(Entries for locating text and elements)
———
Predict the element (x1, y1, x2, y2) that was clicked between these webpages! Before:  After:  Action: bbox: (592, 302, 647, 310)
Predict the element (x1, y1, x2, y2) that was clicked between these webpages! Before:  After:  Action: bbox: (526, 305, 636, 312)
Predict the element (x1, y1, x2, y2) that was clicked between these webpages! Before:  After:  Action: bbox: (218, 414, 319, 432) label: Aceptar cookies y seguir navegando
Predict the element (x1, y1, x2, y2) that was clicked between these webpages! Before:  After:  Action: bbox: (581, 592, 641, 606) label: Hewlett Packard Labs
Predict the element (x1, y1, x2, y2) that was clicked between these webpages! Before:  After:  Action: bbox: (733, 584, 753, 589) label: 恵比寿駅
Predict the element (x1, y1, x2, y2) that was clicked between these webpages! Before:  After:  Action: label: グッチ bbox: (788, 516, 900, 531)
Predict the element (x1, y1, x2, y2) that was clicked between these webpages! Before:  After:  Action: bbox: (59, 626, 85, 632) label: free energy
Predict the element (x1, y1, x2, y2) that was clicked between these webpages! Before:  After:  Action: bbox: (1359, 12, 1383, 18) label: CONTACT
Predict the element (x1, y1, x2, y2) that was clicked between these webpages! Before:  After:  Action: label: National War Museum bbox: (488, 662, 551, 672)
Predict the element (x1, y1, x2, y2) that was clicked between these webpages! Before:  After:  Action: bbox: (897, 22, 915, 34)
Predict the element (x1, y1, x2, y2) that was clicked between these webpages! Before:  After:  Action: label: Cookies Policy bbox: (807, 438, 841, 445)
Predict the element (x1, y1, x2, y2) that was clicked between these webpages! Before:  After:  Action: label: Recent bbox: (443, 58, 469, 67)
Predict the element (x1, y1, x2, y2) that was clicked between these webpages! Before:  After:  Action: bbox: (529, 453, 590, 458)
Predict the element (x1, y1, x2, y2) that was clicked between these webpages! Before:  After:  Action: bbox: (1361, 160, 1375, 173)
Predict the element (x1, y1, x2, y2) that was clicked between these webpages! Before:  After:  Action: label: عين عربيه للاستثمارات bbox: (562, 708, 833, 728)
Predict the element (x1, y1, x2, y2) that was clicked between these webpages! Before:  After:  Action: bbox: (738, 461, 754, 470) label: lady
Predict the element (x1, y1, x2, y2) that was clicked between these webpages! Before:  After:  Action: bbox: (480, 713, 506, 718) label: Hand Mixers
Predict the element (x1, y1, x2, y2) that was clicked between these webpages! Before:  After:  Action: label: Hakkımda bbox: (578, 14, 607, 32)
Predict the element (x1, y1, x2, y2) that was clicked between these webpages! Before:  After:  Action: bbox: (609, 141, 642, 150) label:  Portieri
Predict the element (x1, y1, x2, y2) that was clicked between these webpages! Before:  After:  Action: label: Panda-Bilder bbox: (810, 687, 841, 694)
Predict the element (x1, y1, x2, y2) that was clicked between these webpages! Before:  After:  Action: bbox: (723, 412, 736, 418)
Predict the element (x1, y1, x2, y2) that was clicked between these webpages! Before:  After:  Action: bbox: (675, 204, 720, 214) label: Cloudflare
———
**PROBLEM DESCRIPTION**.
Please list every line of the data above that contains the string "CONTACT".

**FINISHED TASK**.
Predict the element (x1, y1, x2, y2) that was clicked between these webpages! Before:  After:  Action: bbox: (1359, 12, 1383, 18) label: CONTACT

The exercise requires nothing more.